Collected data entries:
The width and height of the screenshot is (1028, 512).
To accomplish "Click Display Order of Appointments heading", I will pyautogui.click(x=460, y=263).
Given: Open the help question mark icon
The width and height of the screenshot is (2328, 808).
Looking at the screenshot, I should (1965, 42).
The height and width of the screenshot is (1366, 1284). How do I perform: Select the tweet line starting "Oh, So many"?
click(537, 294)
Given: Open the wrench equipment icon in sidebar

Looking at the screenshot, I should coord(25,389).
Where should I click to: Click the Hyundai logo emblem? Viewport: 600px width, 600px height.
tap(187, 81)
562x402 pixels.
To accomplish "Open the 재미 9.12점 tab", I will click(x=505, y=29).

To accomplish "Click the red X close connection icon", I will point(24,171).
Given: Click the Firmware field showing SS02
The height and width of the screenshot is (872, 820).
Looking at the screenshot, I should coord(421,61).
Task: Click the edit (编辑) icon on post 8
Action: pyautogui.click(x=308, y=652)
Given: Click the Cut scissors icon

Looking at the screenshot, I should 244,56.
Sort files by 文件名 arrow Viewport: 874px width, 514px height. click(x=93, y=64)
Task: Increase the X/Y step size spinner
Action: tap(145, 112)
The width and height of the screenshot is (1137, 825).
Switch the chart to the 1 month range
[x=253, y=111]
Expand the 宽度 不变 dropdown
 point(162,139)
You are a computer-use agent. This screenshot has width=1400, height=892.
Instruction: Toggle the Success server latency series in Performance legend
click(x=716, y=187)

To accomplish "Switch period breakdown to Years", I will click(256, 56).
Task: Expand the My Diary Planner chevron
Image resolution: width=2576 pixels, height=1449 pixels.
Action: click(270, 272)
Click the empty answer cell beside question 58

WHAT YOU NEED TO DO = From the entries above, show each line that includes the string "question".

ANSWER TO THIS TASK =
Given: Open the help question mark icon
Click the empty answer cell beside question 58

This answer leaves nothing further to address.